Jobs:
1. Answer these questions about the Maxwell-Boltzmann integration problem:
(a) What is the function describing the actual distribution of molecular speeds called?
(b) What change of variable does the hint suggest?
(c) In terms of which variables should the answer be expressed?
2. Write the next part of the Maxwell-Boltzmann integration problem, picking up after its final sentence.

## Complicated Maxwell Boltzman Distribution Integration

1. The problem statement, all variables and given/known data

Calculate the integral

$$\left v\langle\right\rangle = \int^\infty_0 v f(v) dv$$.

The function

$$f(v)$$

describing the actual distribution of molecular speeds is called the Maxwell-Boltzmann distribution,

$$f(v) = 4\pi (\frac{m}{2\pi kT})^3^/^2 v^2 e^{-mv^2/2kt}$$

(Hint: Make the change of variable

$$v^2 = x$$

and use the tabulated integral

$$\int^\infty _0 x^ne^\alpha^x dx = \frac{n}{\alpha^n^+^1}$$

where n is a positive integer and $$\alpha$$ is a positive constant.)
Express your answer in terms of the variables T, m, and appropriate constants.

Extracted entries
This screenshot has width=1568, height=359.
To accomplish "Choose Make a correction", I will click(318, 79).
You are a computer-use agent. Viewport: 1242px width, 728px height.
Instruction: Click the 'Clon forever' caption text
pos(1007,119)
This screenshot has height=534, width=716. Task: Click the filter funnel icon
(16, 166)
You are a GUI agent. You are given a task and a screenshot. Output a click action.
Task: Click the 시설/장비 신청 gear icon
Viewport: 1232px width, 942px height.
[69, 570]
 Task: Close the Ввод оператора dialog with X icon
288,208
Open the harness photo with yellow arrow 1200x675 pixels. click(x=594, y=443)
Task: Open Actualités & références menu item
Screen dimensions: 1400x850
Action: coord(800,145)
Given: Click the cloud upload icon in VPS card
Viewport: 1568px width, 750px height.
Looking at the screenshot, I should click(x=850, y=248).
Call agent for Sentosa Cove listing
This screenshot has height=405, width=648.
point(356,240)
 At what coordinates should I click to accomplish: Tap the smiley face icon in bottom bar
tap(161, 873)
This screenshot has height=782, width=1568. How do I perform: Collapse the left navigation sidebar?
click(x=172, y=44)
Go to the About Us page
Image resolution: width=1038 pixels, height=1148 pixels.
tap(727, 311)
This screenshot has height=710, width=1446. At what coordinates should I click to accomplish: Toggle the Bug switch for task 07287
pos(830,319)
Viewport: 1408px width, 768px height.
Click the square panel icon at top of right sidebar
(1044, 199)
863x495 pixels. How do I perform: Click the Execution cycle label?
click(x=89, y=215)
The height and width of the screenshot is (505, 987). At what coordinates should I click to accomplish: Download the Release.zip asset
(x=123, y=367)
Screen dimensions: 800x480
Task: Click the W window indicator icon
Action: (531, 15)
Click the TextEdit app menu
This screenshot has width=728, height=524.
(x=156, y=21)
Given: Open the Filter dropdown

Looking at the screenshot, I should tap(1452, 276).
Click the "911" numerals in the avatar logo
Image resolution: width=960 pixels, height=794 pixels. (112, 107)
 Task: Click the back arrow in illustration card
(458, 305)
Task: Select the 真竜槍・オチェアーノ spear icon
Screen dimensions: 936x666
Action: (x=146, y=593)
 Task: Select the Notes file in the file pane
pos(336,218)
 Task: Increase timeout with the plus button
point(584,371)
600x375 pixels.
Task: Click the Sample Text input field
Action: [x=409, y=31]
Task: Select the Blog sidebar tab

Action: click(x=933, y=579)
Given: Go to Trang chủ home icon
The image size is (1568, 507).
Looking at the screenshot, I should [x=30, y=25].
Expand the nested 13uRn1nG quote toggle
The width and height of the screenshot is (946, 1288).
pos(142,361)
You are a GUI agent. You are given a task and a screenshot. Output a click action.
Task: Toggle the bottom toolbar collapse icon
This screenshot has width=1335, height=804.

Outputs:
1.
(a) The Maxwell-Boltzmann distribution.
(b) v^2 = x.
(c) T, m, and appropriate constants.

2.
2. Relevant equations

3. The attempt at a solution

I think I have got some way in, but I am not sure how to go from here:

firstly the:

$$4\pi (\frac{m}{2\pi kT})^{3/2}$$

is a constant, so can put in c for now

$$f(v) = (c) v^2 e^{-mv^2/2kt}$$

ANd can remove from the integration

$$v = c \int^\infty_0 v (v^2 e^{-mv^2/2kt}) dv$$

then, replace $$v^2$$ with x:

$$v = c \int^\infty_0 v (x e^{-mx/2kt}) dv$$

and change the integration,

$$x = v^2, thus \frac{dx}{dv} = 2x thus dv = \frac{dx}{2v}$$

Which gives:

$$v = c \int^\infty_0 v (x e^{-mx/2kt}) \frac{dx}{2v}$$

and

$$v = c \int^\infty_0 (x e^{-mx/2kt}) \frac{dx}{2}$$

Taking out the half:

$$v = c/2 \int^\infty_0 x e^{-mx/2kt} dx$$

rearraniging for the tabulated integral,

$$\alpha = -\frac{m}{2kt}$$

So:

$$v = c/2 \int^\infty_0 x e^{-\alpha x} dx$$

Which can be integrated using tabulated given in question:

$$c/2 \left[\frac{1}{\alpha^2}\right]$$

Putting back $$\alpha$$

$$c/2 \left[\frac{1}{(- \frac{m}{2kt})^2}\right]$$

And:

$$c/2 \left[\frac{1}{(- \frac{m^2}{4k^2t^2})}\right]$$

Which I believe can go around to:

$$c/2 (\frac{4k^2 t^2}{m^2})$$

Putting back the c:

$$(4\pi (\frac{m}{2\pi kT})^3^/^2)/2 (\frac{4k^2 t^2}{m^2})$$

Which I think can be rarranged a bit more to give:

$$(2\pi (\frac{m}{2\pi kT})^3^/^2) (\frac{4k^2 t^2}{m^2})$$

But I am not quite sure where to go from here.

Any ideas? Does it look right?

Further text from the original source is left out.